Flutamide and nilutamide are nonsteroidal androgen receptor antagonists. However, this inhibits the negative-feedback effect of testosterone on the hypothalamus and pituitary, which indirectly increases testosterone synthesis. For this reason, they’re often combined with GnRH agonists or antagonists.

You’d think that GnRH agonists would just stimulate further testosterone disease. However, since they’re present continuously and not in a pulsatile manner (like physiological GnRH) they actually inhibit the pituitary gland. They do cause an initial surge in testosterone, however.

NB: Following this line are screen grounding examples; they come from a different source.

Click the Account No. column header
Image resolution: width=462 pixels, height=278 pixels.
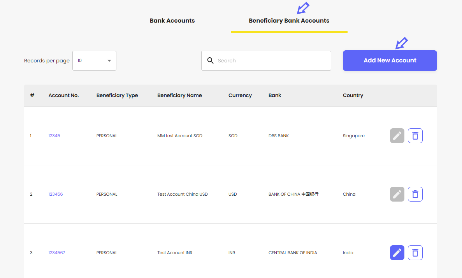coord(63,95)
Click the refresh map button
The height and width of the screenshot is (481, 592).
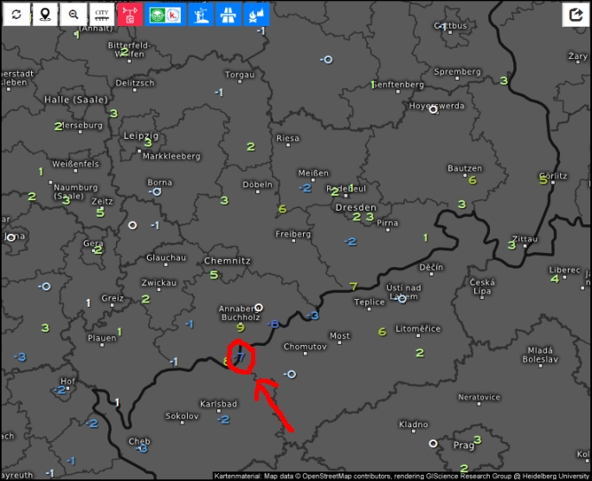click(x=16, y=15)
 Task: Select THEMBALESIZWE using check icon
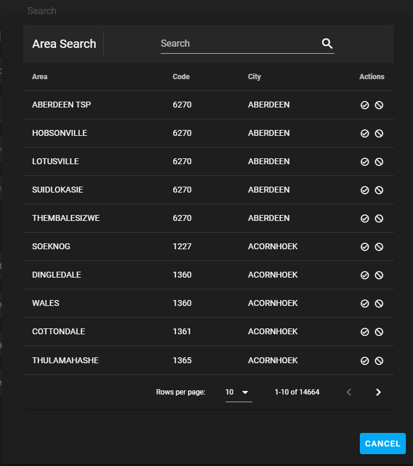365,219
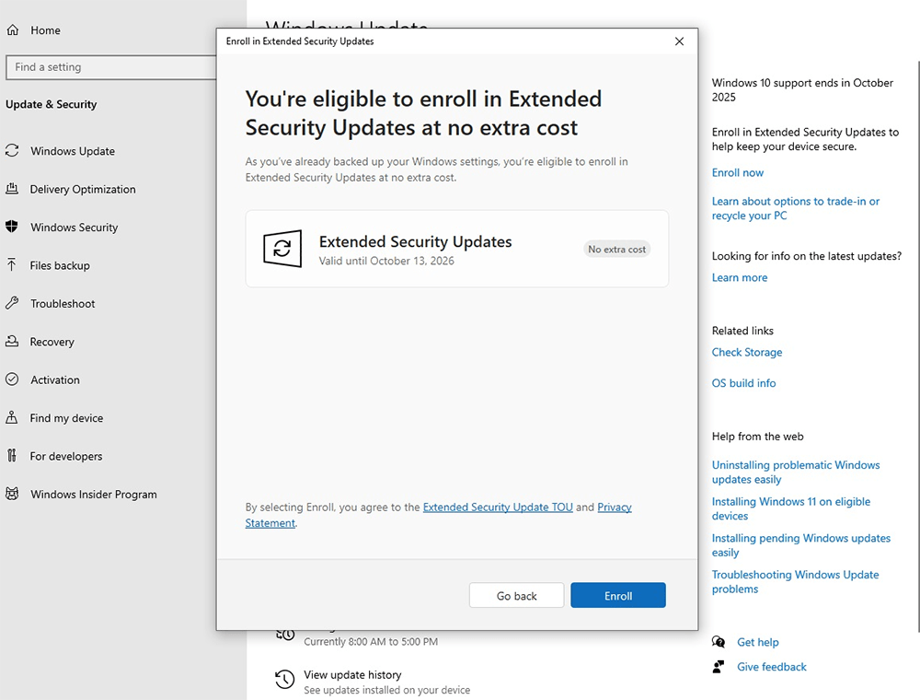Click the Give feedback icon
This screenshot has height=700, width=920.
(x=718, y=667)
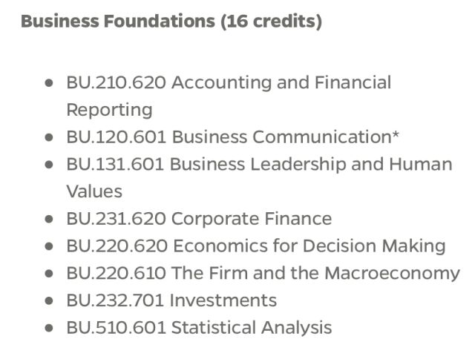
Task: Click bullet beside Investments
Action: [x=49, y=300]
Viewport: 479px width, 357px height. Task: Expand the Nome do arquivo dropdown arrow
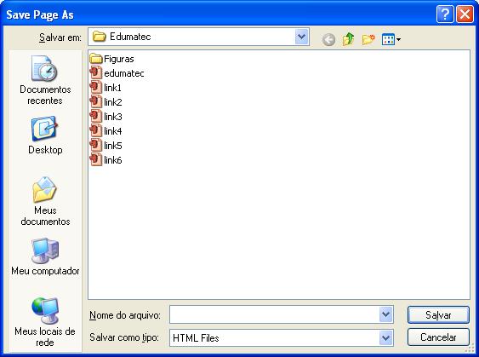[x=385, y=314]
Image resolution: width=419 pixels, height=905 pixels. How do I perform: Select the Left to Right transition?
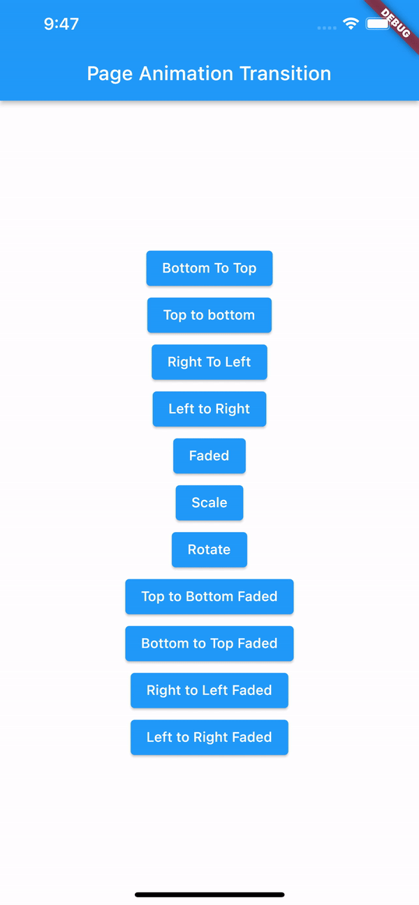[x=210, y=409]
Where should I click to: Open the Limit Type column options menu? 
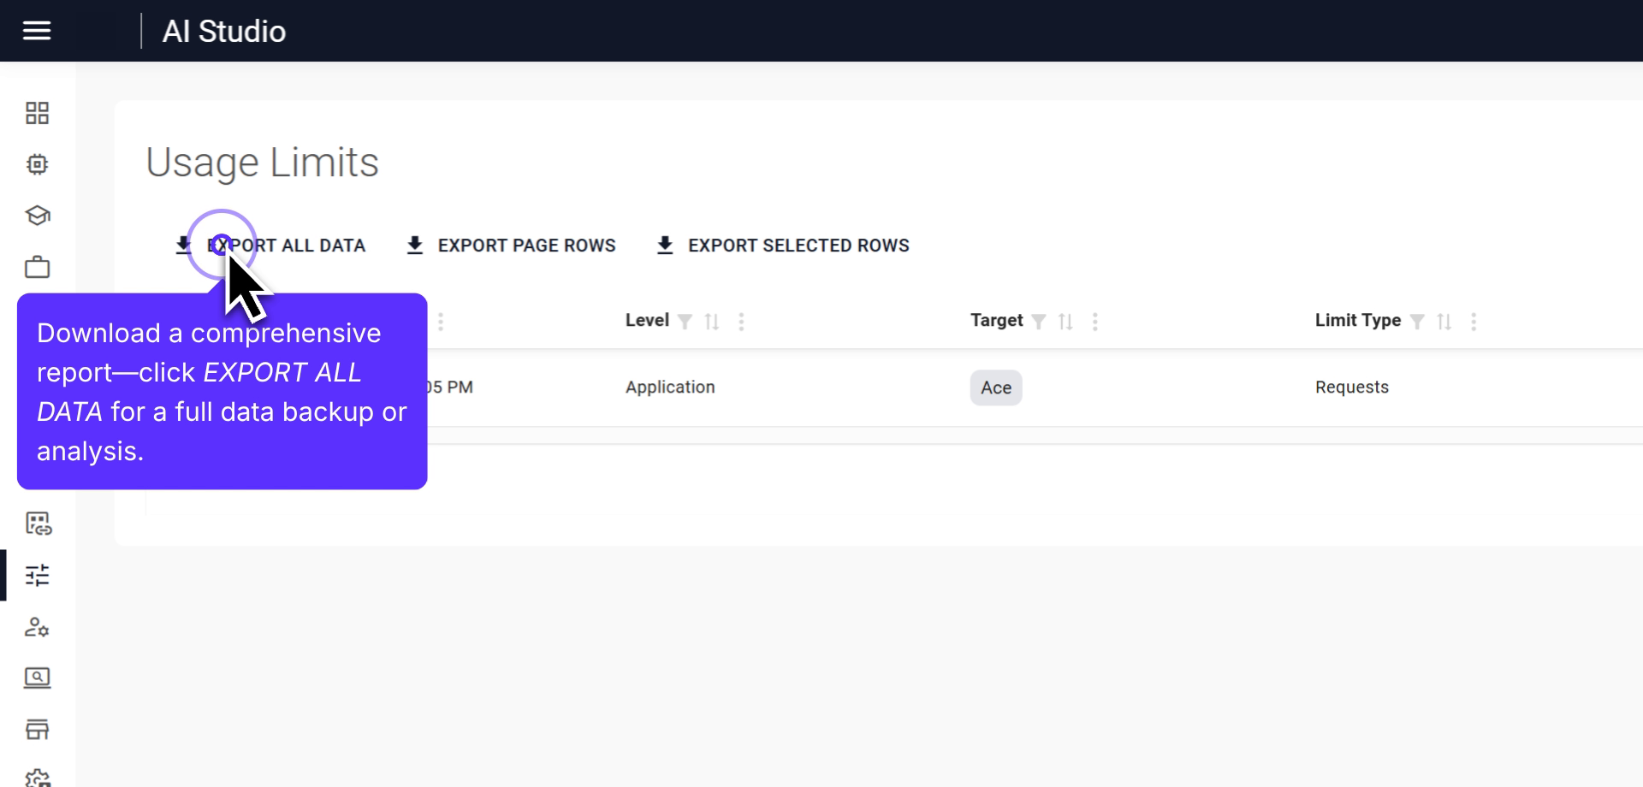click(x=1474, y=322)
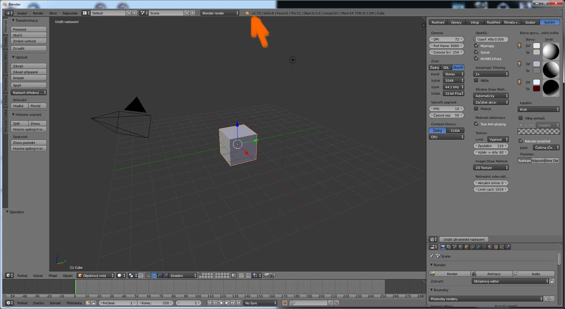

5α-reductase converts testosterone to the more potent dihydrotestosterone in target tissues. By blocking these enzymes finasteride and dutasteride elicit an antiandrogen effect.

Abiraterone inhibits the enzyme CYP17A1 which has two activities, 17α-hydroxylase and 17,20-lyase. These enzymes are involved in the synthesis of androgens but also cortisol and oestrogens.

Spironolactone block androgen receptors in addition to blocking mineralocorticoid receptors. It also inhibits 17α-hydroxylase.

Side effects:

Gynecomastia, tiredness, reduced libido, impotence, increased hair growth, etc.

Abiraterone indirectly increases the production of aldosterone by re-routing the substrates of steroid hormones to aldosterone instead of androgens, cortisol and oestrogens. This causes sodium and water retention, hypertension and hypokalaemia.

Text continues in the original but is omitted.